— EXERCISE DIRECTIONS —
Below is a listing; restate from it, character for character, the lines beginning at the line holding "mall-hcar-taxi-webserver dimension tag" and ending at the line holding "Task: Open the Key Promoter X panel", both included.
### EXTRACTED DATA
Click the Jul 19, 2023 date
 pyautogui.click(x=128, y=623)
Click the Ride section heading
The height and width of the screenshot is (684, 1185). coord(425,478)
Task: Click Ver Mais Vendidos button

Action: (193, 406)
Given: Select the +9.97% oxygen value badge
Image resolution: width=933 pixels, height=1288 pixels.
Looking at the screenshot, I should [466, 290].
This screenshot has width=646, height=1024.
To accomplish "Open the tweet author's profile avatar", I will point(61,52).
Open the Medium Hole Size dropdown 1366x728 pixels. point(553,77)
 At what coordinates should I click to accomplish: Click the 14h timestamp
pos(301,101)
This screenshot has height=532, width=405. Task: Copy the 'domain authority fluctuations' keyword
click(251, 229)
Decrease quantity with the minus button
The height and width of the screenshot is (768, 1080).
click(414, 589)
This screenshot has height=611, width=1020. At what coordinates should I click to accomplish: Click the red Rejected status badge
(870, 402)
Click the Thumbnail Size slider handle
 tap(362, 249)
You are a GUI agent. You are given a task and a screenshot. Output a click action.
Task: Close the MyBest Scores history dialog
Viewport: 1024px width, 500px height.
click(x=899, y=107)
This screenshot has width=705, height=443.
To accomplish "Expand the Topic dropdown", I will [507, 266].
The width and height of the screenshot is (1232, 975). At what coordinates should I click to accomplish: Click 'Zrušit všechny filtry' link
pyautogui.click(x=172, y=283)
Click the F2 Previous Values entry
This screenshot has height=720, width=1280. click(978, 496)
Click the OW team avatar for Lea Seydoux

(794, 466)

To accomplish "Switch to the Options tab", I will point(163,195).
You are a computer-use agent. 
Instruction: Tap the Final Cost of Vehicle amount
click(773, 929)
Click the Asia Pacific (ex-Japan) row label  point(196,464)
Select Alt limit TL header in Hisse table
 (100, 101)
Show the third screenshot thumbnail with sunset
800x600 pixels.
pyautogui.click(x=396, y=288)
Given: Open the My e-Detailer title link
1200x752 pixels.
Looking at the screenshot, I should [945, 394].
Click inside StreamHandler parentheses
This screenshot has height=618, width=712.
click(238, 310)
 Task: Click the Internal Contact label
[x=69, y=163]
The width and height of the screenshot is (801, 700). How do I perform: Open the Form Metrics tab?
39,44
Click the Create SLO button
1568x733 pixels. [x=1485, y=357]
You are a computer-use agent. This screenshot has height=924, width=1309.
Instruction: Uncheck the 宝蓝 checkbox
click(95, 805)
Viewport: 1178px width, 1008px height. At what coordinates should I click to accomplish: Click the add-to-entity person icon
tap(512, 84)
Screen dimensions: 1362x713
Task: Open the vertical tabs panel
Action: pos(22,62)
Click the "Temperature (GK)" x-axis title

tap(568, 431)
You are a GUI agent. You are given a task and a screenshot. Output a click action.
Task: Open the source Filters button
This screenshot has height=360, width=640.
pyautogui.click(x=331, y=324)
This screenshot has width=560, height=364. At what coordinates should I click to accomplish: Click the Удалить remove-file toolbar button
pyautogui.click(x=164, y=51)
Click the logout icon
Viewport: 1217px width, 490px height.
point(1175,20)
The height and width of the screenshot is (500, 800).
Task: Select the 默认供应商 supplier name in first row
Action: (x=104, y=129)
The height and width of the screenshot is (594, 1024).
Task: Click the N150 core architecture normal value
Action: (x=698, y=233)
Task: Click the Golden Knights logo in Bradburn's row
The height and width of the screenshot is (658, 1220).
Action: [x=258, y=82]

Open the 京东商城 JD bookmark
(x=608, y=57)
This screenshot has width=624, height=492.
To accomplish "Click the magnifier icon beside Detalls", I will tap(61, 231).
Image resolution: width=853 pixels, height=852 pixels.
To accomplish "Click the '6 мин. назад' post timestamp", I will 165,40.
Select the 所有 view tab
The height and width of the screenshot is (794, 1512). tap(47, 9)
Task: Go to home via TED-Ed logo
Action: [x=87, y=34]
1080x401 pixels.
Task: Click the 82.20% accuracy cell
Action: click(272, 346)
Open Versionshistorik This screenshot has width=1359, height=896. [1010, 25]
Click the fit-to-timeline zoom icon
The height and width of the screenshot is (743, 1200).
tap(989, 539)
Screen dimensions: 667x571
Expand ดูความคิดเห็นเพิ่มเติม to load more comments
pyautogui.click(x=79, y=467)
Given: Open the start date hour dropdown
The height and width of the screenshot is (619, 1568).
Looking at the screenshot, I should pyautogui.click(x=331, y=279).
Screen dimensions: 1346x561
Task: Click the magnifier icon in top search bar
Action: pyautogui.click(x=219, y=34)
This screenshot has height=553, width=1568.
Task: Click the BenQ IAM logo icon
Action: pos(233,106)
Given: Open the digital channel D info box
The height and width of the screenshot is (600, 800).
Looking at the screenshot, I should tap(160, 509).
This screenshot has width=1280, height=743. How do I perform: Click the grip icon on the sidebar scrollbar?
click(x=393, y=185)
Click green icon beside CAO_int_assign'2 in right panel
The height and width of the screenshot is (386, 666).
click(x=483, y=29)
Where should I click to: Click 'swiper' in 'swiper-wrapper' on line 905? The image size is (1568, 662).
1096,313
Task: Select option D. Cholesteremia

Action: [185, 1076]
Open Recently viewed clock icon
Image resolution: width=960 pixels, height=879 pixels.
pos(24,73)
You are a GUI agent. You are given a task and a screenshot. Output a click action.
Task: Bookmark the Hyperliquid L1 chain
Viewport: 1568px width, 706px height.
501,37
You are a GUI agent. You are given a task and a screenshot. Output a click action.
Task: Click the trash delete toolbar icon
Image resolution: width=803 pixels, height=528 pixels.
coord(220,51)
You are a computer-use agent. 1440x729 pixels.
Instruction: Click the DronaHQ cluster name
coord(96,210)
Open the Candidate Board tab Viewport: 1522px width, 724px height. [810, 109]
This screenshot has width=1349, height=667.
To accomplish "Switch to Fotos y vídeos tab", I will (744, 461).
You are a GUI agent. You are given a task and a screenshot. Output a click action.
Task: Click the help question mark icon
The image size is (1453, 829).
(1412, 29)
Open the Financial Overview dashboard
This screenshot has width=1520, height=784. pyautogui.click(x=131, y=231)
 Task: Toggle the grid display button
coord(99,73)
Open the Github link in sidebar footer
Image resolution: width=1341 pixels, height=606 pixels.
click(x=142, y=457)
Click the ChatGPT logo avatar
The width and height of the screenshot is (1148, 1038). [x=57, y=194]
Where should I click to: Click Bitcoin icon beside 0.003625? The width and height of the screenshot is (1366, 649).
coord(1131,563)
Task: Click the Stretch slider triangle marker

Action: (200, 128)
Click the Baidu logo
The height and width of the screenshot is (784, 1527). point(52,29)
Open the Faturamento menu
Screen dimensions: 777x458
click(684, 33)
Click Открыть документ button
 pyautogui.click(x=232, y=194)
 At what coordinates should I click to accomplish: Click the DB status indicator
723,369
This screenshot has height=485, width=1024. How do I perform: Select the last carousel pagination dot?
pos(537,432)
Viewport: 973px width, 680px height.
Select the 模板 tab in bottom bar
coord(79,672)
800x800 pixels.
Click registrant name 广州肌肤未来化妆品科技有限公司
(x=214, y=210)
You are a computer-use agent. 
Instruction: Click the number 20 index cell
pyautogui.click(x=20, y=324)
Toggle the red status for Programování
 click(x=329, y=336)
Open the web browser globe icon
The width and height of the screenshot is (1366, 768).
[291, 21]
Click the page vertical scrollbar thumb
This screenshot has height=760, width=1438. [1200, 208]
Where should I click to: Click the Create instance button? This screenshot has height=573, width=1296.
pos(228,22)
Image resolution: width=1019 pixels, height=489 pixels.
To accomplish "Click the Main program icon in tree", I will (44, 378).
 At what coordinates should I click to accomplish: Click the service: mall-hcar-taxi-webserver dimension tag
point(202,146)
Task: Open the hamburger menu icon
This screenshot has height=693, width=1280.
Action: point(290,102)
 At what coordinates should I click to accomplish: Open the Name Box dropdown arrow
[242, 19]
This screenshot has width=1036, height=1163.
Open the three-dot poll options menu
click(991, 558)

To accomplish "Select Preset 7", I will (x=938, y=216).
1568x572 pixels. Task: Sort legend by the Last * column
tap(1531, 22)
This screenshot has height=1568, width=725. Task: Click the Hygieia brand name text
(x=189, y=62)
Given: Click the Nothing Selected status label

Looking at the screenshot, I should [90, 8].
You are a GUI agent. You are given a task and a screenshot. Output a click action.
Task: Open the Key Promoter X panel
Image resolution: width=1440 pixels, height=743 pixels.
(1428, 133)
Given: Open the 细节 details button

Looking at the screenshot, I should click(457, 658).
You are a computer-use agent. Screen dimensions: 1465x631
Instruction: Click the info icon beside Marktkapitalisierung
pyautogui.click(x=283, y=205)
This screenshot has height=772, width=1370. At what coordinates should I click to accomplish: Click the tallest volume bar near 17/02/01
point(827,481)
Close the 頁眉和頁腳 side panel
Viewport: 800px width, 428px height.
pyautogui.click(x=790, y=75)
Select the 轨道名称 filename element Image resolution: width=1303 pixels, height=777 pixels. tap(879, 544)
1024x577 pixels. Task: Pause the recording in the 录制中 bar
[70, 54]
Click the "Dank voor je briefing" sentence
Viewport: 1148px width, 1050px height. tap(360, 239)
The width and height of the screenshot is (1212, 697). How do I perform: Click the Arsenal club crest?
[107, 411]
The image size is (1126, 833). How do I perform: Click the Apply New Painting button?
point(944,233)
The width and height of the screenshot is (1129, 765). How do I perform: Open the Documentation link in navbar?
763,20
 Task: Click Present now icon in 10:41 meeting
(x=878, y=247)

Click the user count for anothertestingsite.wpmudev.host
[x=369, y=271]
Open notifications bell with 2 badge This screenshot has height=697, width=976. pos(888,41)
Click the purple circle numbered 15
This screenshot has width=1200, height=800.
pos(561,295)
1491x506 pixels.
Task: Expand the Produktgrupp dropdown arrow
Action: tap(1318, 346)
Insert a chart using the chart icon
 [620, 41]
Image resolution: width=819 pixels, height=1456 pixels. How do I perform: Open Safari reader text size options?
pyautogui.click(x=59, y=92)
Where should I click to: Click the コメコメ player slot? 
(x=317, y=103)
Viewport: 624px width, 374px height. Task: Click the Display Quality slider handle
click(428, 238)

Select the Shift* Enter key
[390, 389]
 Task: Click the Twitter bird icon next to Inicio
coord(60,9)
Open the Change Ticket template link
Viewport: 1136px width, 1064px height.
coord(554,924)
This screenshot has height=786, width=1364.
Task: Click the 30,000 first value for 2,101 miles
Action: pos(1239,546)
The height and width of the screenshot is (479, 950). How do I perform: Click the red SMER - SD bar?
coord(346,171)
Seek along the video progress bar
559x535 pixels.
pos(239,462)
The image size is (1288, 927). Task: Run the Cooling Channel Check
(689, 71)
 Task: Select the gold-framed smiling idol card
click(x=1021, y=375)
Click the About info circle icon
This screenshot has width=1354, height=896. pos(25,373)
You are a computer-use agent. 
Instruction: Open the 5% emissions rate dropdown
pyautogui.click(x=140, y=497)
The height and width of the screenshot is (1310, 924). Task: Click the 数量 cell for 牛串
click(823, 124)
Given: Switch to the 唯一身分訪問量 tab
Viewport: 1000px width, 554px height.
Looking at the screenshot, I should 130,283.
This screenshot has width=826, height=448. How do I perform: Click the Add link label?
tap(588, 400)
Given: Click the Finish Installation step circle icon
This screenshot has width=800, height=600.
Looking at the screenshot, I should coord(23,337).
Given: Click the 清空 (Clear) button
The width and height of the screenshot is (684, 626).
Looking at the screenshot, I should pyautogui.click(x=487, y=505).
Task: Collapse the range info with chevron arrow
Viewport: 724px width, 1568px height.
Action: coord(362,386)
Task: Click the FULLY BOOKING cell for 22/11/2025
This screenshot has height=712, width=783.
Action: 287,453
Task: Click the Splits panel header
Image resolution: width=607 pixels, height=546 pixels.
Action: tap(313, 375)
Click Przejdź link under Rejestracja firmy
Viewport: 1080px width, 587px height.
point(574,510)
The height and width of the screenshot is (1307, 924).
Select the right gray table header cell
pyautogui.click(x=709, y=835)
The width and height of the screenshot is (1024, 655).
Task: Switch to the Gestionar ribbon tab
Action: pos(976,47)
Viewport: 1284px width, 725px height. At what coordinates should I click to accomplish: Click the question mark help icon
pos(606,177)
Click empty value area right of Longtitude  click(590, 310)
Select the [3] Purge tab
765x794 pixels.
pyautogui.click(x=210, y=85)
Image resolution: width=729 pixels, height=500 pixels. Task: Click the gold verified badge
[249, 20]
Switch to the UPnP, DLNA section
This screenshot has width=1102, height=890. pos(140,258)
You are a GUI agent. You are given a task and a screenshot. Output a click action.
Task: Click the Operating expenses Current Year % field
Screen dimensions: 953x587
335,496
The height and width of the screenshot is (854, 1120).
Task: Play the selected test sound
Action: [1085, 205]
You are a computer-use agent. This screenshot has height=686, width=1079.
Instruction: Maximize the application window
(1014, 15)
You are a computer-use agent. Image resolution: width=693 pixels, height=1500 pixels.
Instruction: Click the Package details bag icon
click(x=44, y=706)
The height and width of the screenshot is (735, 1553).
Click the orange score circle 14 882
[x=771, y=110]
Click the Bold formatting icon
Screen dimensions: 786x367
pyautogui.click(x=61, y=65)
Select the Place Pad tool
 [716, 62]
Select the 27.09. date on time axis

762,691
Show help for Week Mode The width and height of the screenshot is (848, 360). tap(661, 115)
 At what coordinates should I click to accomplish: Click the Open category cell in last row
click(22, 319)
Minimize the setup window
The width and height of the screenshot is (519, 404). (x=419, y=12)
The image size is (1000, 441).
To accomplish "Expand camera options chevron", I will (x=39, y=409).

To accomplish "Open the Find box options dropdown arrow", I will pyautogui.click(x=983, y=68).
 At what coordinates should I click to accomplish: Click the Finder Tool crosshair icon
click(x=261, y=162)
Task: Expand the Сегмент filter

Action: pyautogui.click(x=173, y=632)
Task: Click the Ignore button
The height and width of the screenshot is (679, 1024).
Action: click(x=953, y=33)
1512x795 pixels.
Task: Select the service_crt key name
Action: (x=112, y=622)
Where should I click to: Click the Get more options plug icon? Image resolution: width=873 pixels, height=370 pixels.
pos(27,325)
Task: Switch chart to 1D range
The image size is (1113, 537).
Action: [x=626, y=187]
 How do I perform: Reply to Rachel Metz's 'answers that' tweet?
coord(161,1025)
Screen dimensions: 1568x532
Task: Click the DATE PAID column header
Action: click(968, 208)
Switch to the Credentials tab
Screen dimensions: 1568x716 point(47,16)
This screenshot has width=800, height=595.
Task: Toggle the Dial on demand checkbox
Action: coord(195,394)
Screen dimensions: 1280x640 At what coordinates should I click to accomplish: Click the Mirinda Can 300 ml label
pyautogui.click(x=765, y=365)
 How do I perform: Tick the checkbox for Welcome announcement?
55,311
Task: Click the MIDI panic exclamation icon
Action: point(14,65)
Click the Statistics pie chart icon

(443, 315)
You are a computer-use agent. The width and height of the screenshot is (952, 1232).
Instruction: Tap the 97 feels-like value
######
— EXERCISE OUTPUT —
 At what coordinates should I click to accomplish: Click the service: mall-hcar-taxi-webserver dimension tag
point(202,146)
Task: Open the hamburger menu icon
This screenshot has height=693, width=1280.
Action: point(290,102)
 At what coordinates should I click to accomplish: Open the Name Box dropdown arrow
[242, 19]
This screenshot has width=1036, height=1163.
Open the three-dot poll options menu
click(991, 558)

To accomplish "Select Preset 7", I will (x=938, y=216).
1568x572 pixels. Task: Sort legend by the Last * column
tap(1531, 22)
This screenshot has height=1568, width=725. Task: Click the Hygieia brand name text
(x=189, y=62)
Given: Click the Nothing Selected status label

Looking at the screenshot, I should [90, 8].
You are a GUI agent. You are given a task and a screenshot. Output a click action.
Task: Open the Key Promoter X panel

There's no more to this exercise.